Can I skip church for twenty years and consider myself obedient? No. Can I have fellowship without church? Thanks to technology, yes, but…no. Can I educate myself on the Bible? Yes, and I do. Can I share that glorious, life-changing knowledge with others and talk about the wonders of God in a safe and affirming environment? I do that in church. Can I serve as God intended? We’ve established that service goes beyond church. But if you’re going to run the race, you need to start at the starting line. If you’re going to serve the body of Christ, and serve through the body of Christ, you need to be present with the body of Christ.

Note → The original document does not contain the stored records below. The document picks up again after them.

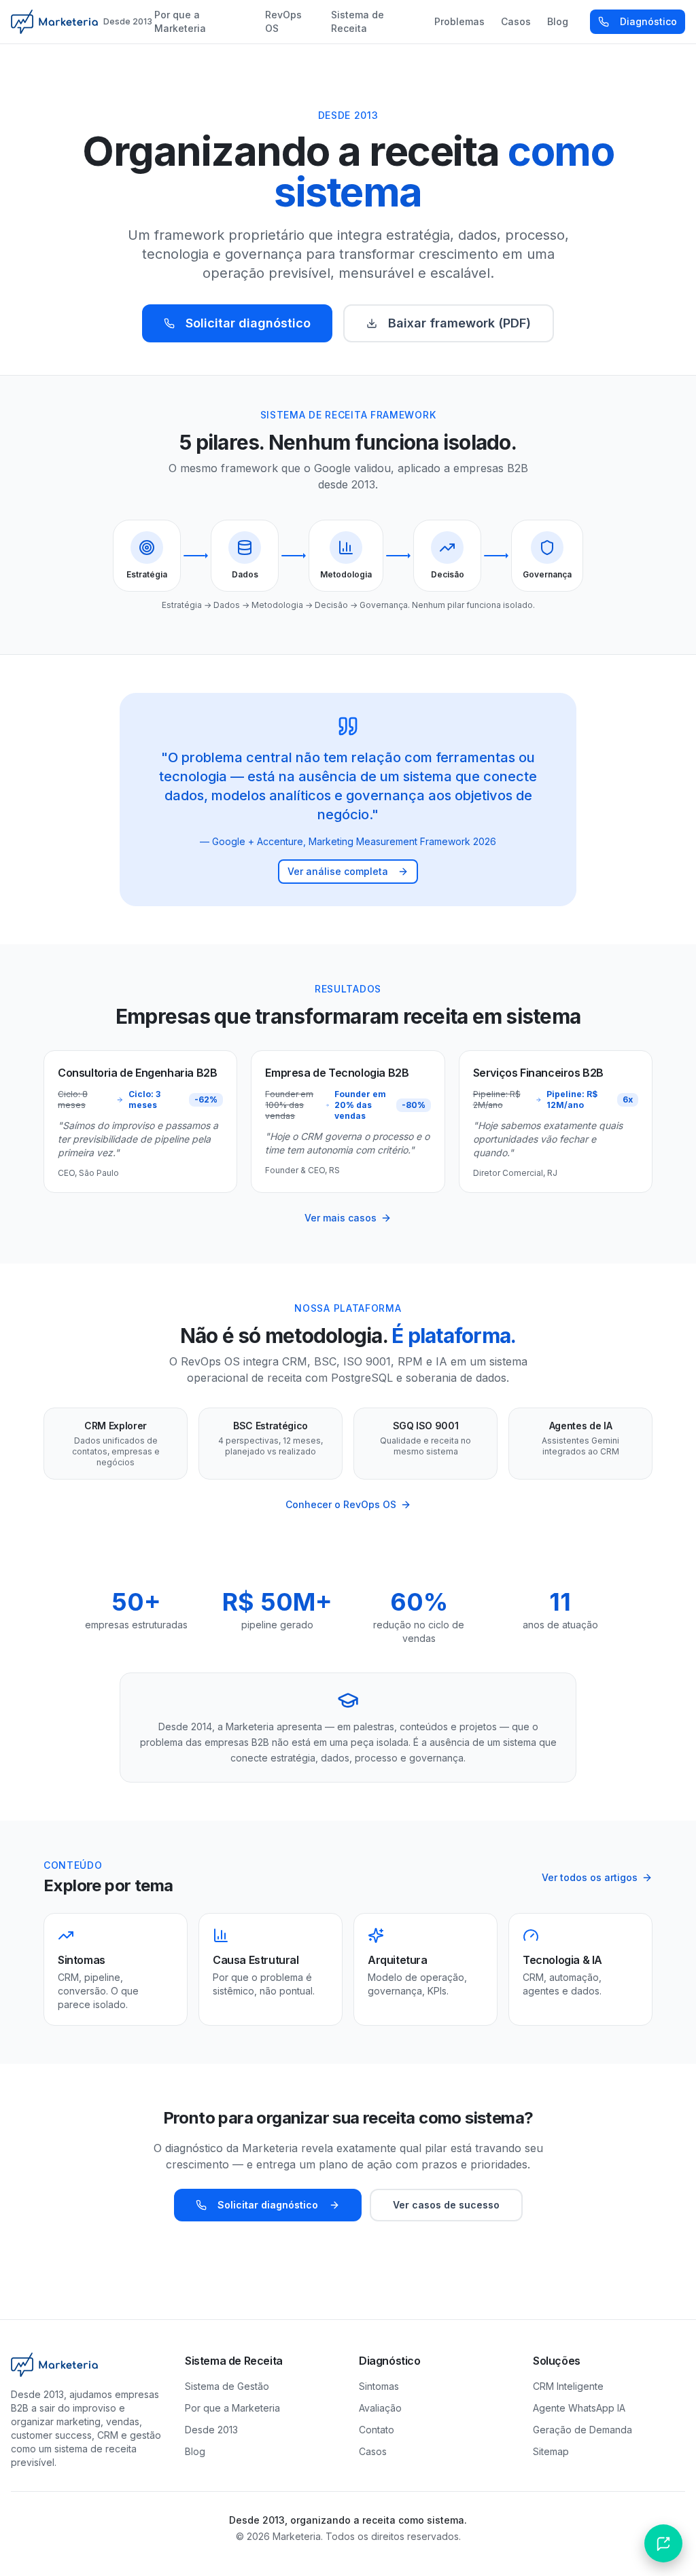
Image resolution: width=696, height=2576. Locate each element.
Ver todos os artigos (590, 1877)
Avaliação (380, 2408)
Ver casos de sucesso (446, 2205)
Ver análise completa (338, 871)
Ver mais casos (340, 1217)
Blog (557, 21)
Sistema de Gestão (227, 2386)
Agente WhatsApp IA (579, 2408)
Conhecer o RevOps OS (340, 1504)
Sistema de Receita (357, 21)
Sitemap (551, 2451)
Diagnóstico (648, 21)
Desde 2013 (211, 2429)
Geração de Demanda (582, 2429)
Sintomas (379, 2386)
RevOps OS (283, 21)
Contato (376, 2429)
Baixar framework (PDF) (459, 323)
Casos (516, 21)
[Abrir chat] (663, 2543)
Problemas (459, 21)
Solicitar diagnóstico (248, 323)
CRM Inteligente (568, 2386)
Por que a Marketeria (180, 21)
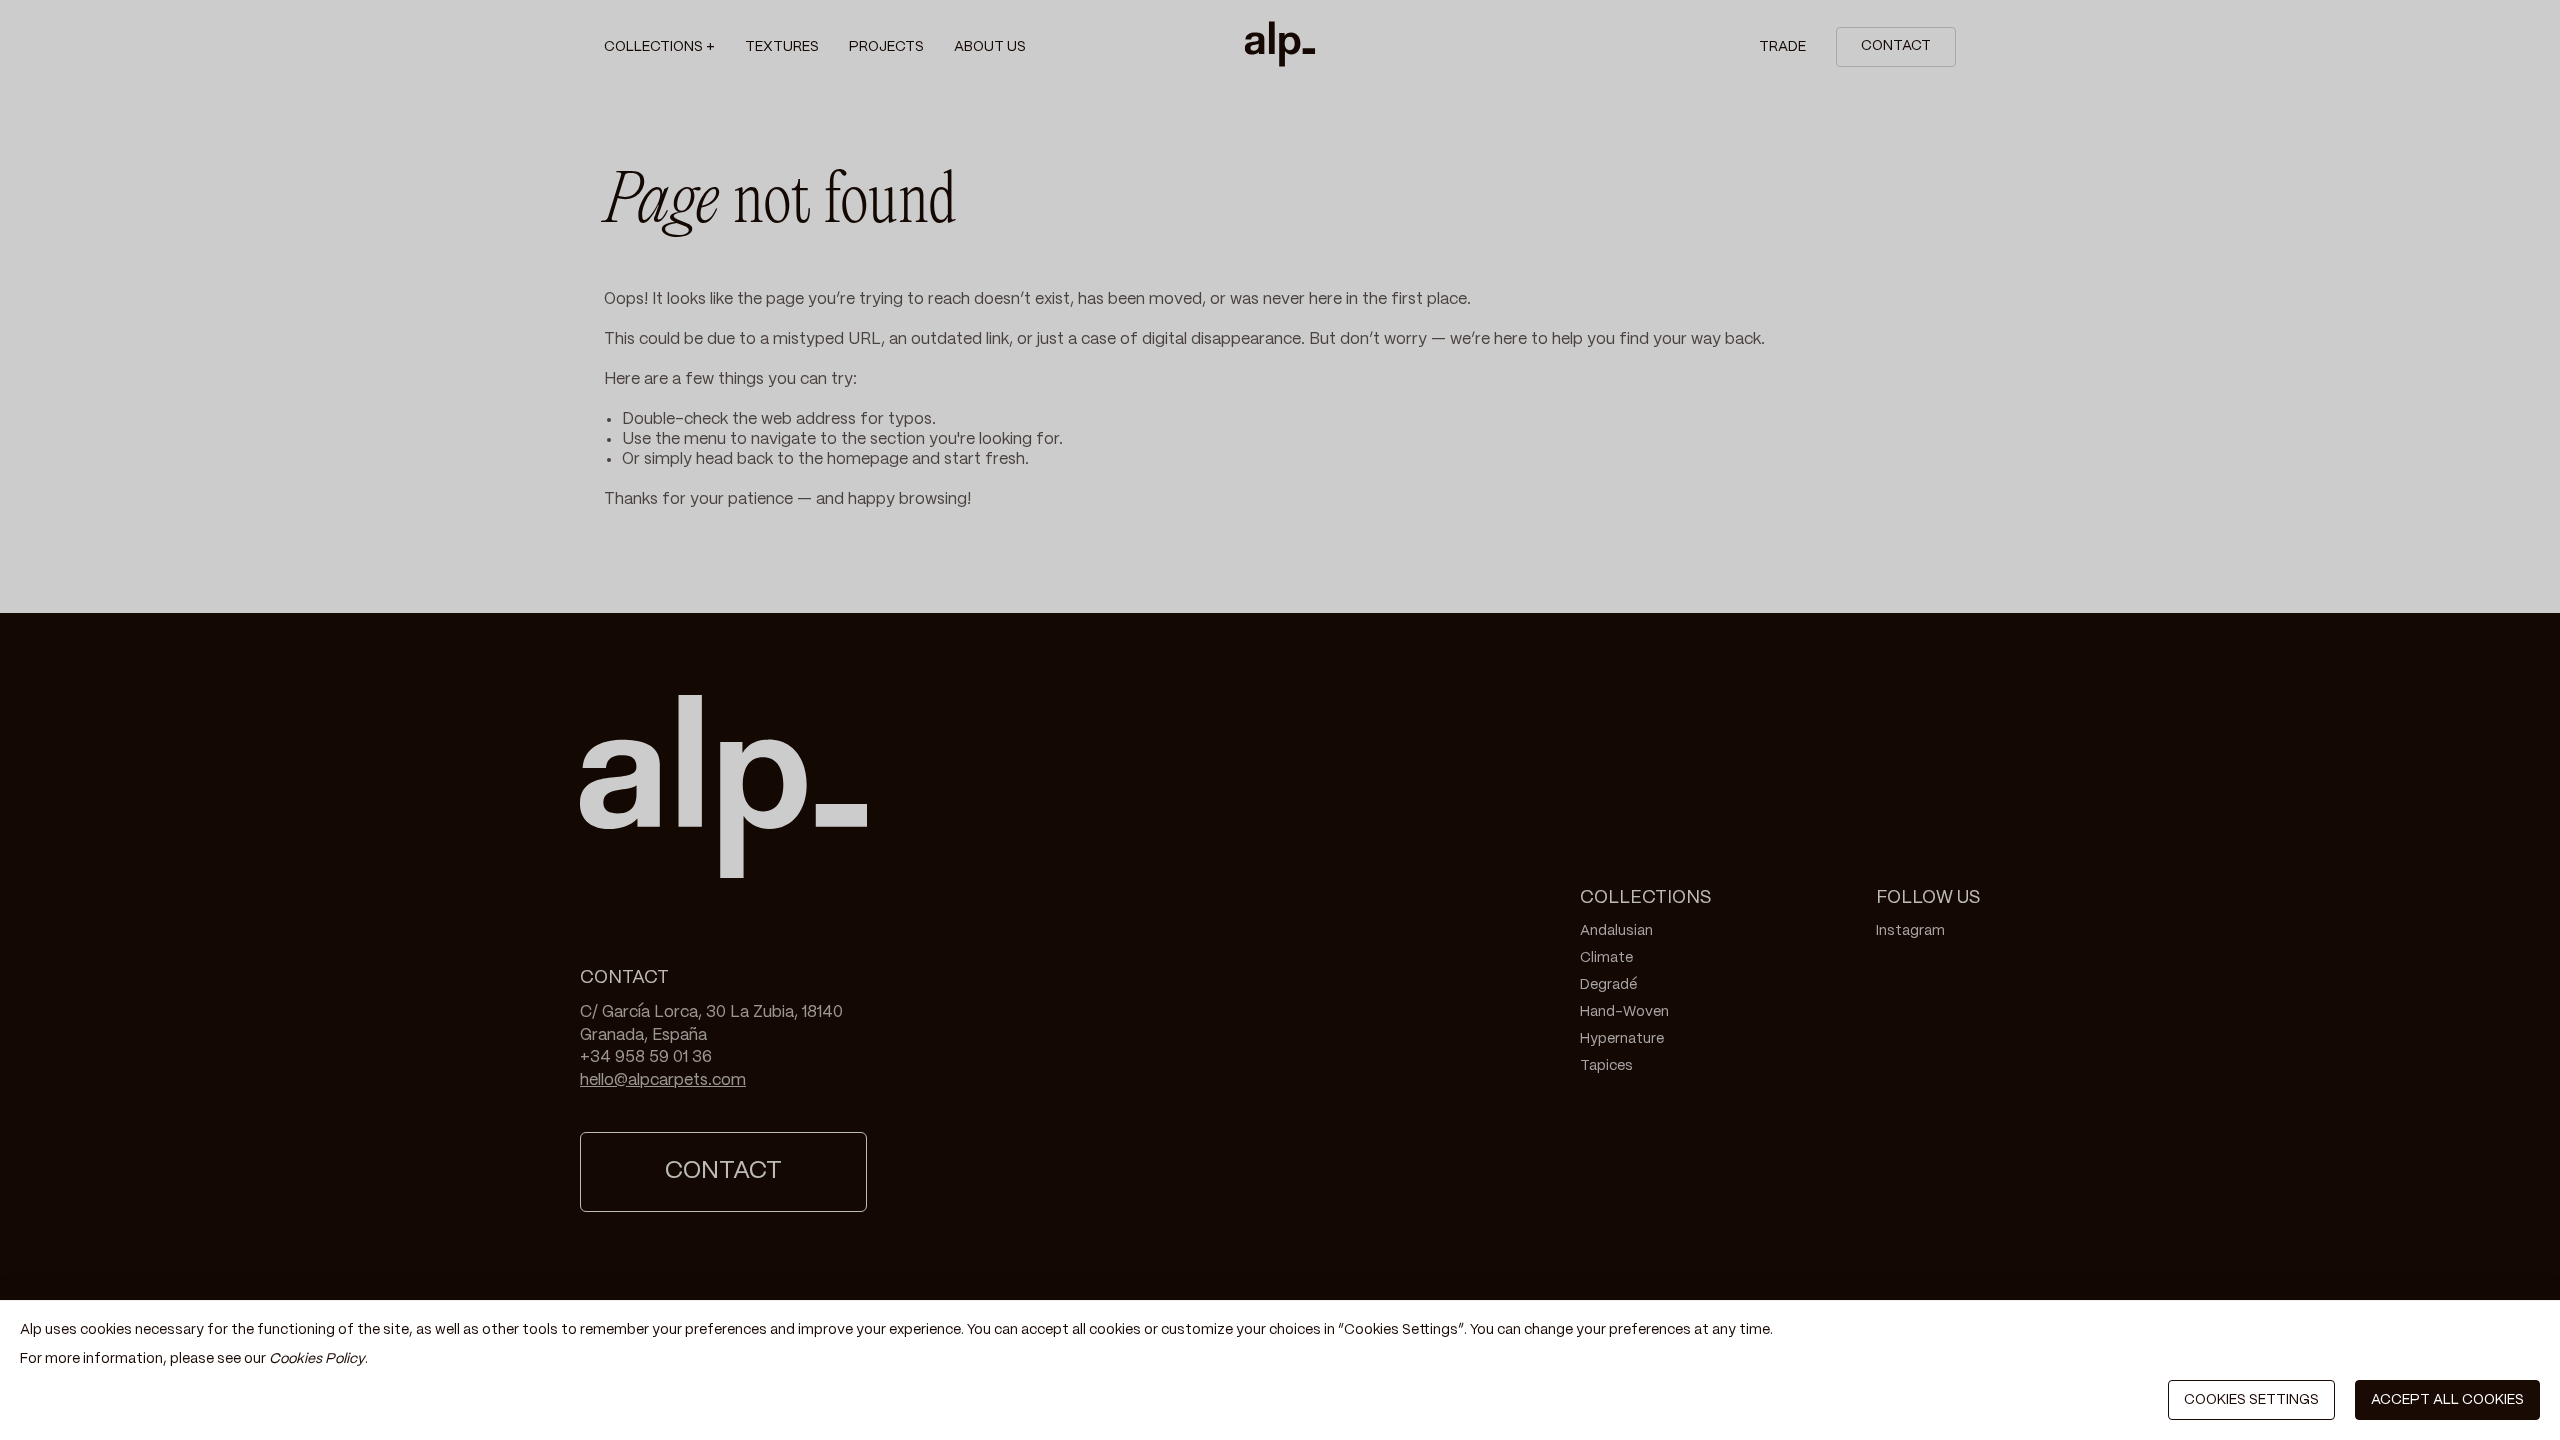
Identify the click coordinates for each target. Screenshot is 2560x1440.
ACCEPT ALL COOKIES (2447, 1400)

Do you sense a circular pattern here? Circle back to obedience and that verse about not forsaking the assembling of ourselves together. Here’s the passage from Hebrews:
“Let us hold unswervingly to the hope we profess, for he who promised is faithful. And let us consider how we may spur one another on toward love and good deeds, not giving up meeting together, as some are in the habit of doing, but encouraging one another—and all the more as you see the Day approaching” Hebrews 10:23-25 (NIV)
God is faithful. His diligence toward us is unwavering. But we might waver. We have to hold on tight. We can’t give up on each other, but rather we need to encourage each other, and all the more as we see…what? What is the Day that’s approaching? The day of gathering together? Sunday? The day of the destruction of the Temple in Jerusalem? It could be that the day might have referred to these for some people at some point in history. But it’s not just the day, it’s the Day—the Day that has been coming for a long time. So now, how much closer must it be? Aren’t the signs of the season becoming more obvious? Can't you see the Day approaching? Then, encourage each other, and meet together.
Behind this short list of reasons to go to church, there is a faithful God. There is a gospel call. Because of God’s faithfulness, and in light of the gospel of Jesus Christ, I go to church. I need constant reminding that I was trapped in sin and bound for hell, a lost soul incapable of finding the only One who could rescue me. But He saved my life by His death and resurrection. I find my freedom in the knowledge of the gospel. I don’t just hope it’s true. I don’t have my fingers crossed behind the cross. The good news was offered by God and ingested by my soul. It’s the truth, and I know it.
Obedience follows knowing the gospel. Fellowship increases because of the gospel. Edification flourishes in the light of the gospel. Service bears witness to the message of the gospel. Worship offers up love, devotion, and gratitude to God by those who believe in the promise of the gospel. And those who believe are members of the body of Christ, the church. What a wonderous existence. Why would you want to miss out on that?